▶ [Exercise goal]: Exclude the pictures, then repeat exactly each line from the one containing "Instruction: Click the Cut scissors icon" to the final line of the records that follow.

▶ [Data]:
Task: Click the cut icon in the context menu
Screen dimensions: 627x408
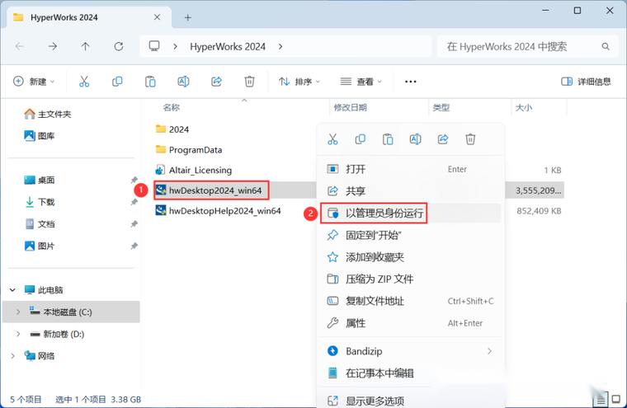Action: pos(333,139)
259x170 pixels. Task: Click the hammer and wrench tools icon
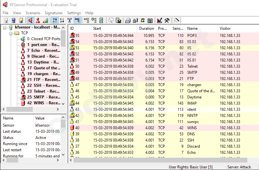tap(167, 20)
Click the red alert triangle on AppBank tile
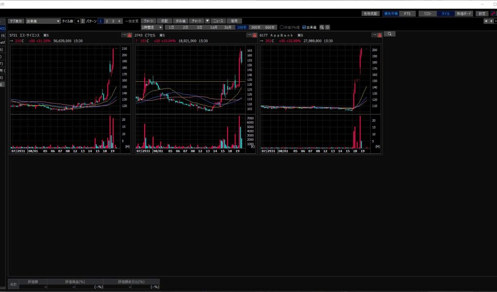 tap(380, 35)
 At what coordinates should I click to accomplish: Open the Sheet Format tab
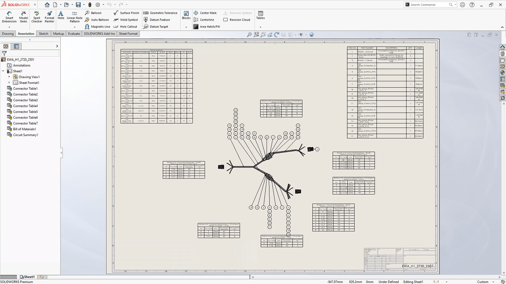(128, 33)
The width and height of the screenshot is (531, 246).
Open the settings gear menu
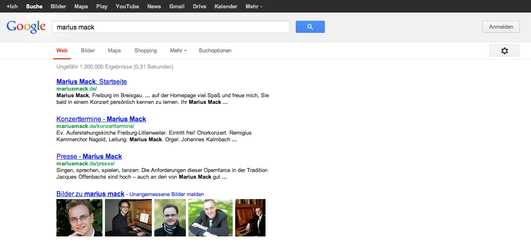point(504,51)
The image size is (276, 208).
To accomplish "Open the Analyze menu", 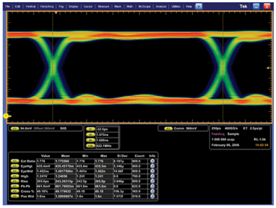I will tap(161, 6).
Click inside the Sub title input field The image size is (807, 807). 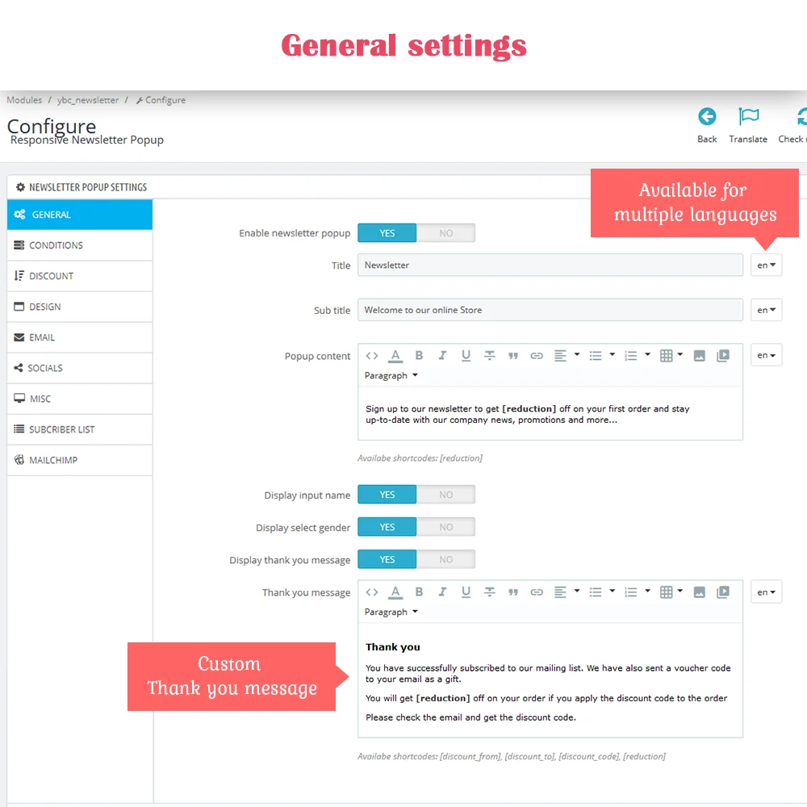[x=550, y=310]
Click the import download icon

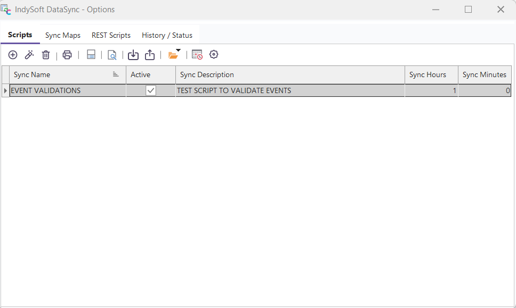tap(133, 55)
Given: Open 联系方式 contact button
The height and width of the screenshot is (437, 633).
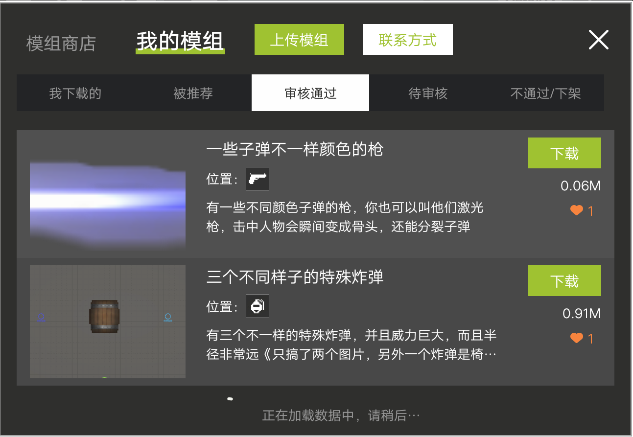Looking at the screenshot, I should (408, 40).
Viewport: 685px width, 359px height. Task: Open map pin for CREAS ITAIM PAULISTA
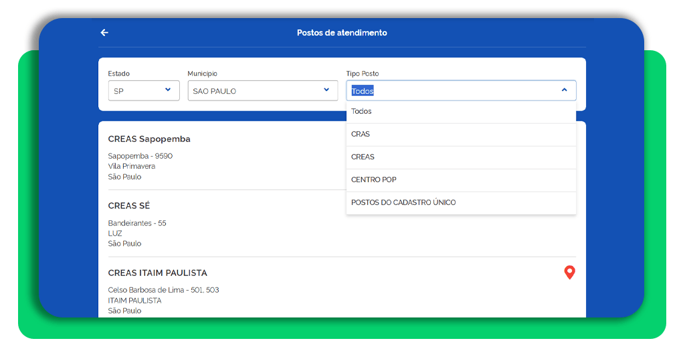[569, 273]
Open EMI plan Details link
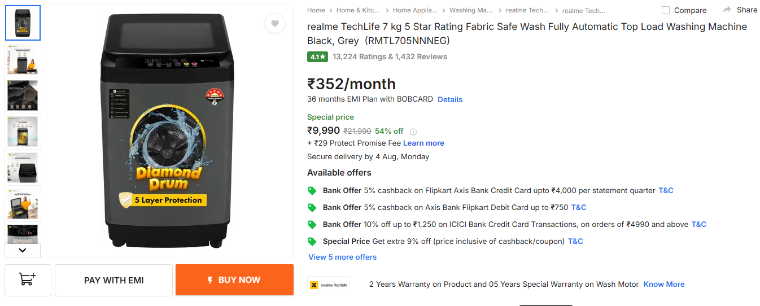 point(450,99)
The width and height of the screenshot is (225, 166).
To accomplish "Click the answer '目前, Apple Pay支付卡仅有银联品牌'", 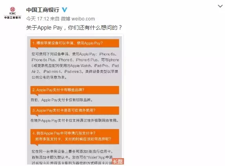I will [62, 100].
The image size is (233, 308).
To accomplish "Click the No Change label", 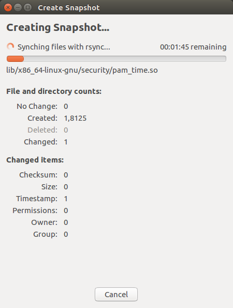I will (x=37, y=106).
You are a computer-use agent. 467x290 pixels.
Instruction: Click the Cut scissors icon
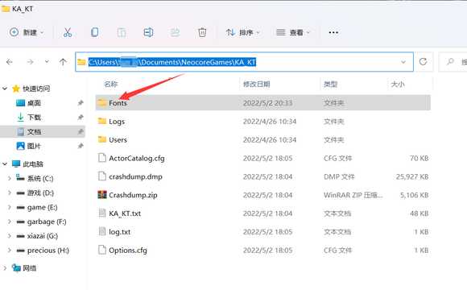[68, 32]
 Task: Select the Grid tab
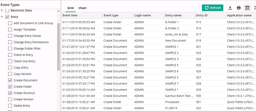pos(71,8)
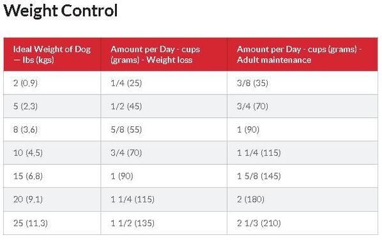The image size is (382, 240).
Task: Select the Ideal Weight of Dog column header
Action: click(x=52, y=54)
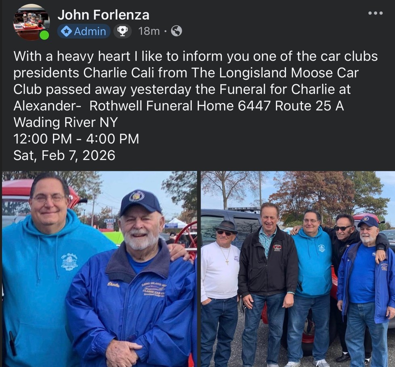395x367 pixels.
Task: Click the trophy top contributor badge
Action: [122, 31]
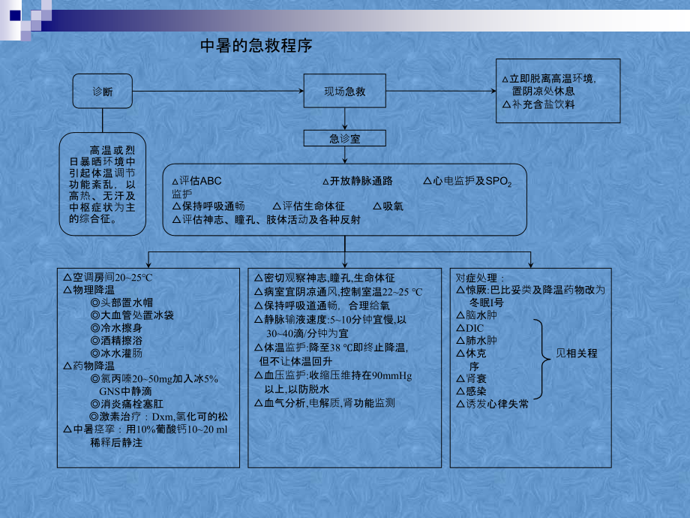Click the 补充含盐饮料 bullet line

(x=539, y=104)
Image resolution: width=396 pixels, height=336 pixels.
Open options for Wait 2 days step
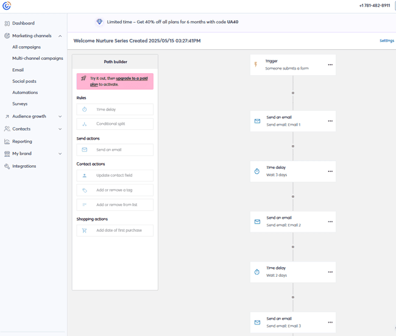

▶ [Written response]:
Instruction: Click the Cut scissors icon
[68, 32]
 Task: Select the Grid tab
pos(71,8)
The image size is (382, 240).
Task: Select the Ideal Weight of Dog column header
Action: click(x=52, y=54)
395x367 pixels.
Task: Click the trophy top contributor badge
Action: [122, 31]
Click the 补充含盐饮料 bullet line

(x=539, y=104)
Image resolution: width=396 pixels, height=336 pixels.
Open options for Wait 2 days step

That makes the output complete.